FAO |
Governing
body endorses budget and focus on cross-cutting themes such as nutrition
4 December 2015, Rome-The FAO Council has welcomed the Organization's budgetary
focus and renewed emphasis on themes such as climate change and nutrition that
cut across traditional disciplines and technical divisions.
The Council, after a week-long
session, also welcomed FAO's work with the Sustainable Development Goals (SDGs)
approved at the United Nations this autumn. FAO is uniquely present in almost
all of the 17 SDGs, particularly in concrete support measure at the country
level and its strategic framework is already aligned to the SDGs.

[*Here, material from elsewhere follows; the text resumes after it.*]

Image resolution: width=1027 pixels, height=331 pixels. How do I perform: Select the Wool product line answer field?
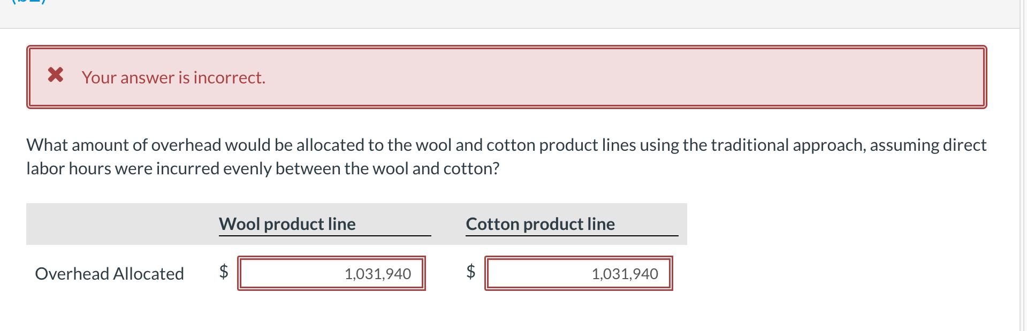pyautogui.click(x=332, y=273)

The Council also expressed
appreciation for how resolutions approved over the summer by the FAO Conference
- in which all member states are represented - are being implemented on the
budget, geographic and managerial fronts.

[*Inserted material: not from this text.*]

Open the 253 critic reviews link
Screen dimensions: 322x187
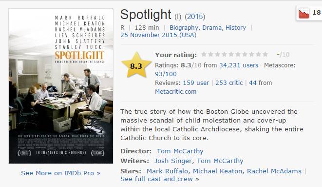[229, 83]

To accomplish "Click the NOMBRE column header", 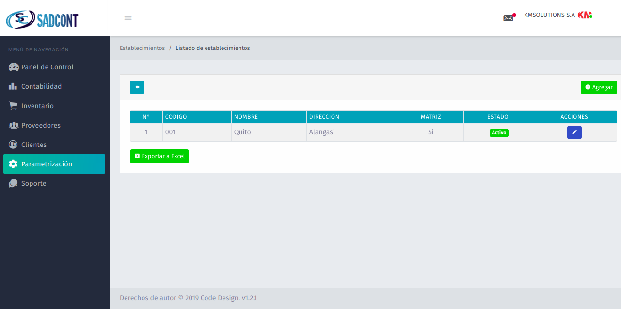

The Council said Director-General
José Graziano da Silva's proposed adjustments to FAO's biennial Programme of
Work and Budget - including a $2.7 million in spending cuts on top of almost
$100 million found since 2012 - "reflected fully" the Conference's
guidance, and expressed appreciation for how the required savings have been
identified without affecting planned field operations. In a trend that has
gained pace since March, the approval was consensual.
It also supported the
"consolidation of decentralization" that FAO has been carrying out in
an effort to better meet member states' needs and slim down administrative
costs. The Council asked for a comprehensive analysis of FAO's network of
offices by 2016.
The Council stressed the importance
of such cross-cutting themes, citing governance alongside nutrition and climate
change as examples.
"Management is committed to
continue transforming FAO for the better," Graziano da Silva told the
Council while thanking members for their consensual support.
He also briefed them on FAO's
activities at the UN Climate Change summit in Paris, emphasizing how various
objectives - reducing poverty, eradicating hunger, bolstering agriculture - all
ultimately depend on each other and on successful efforts to cope with climate Change.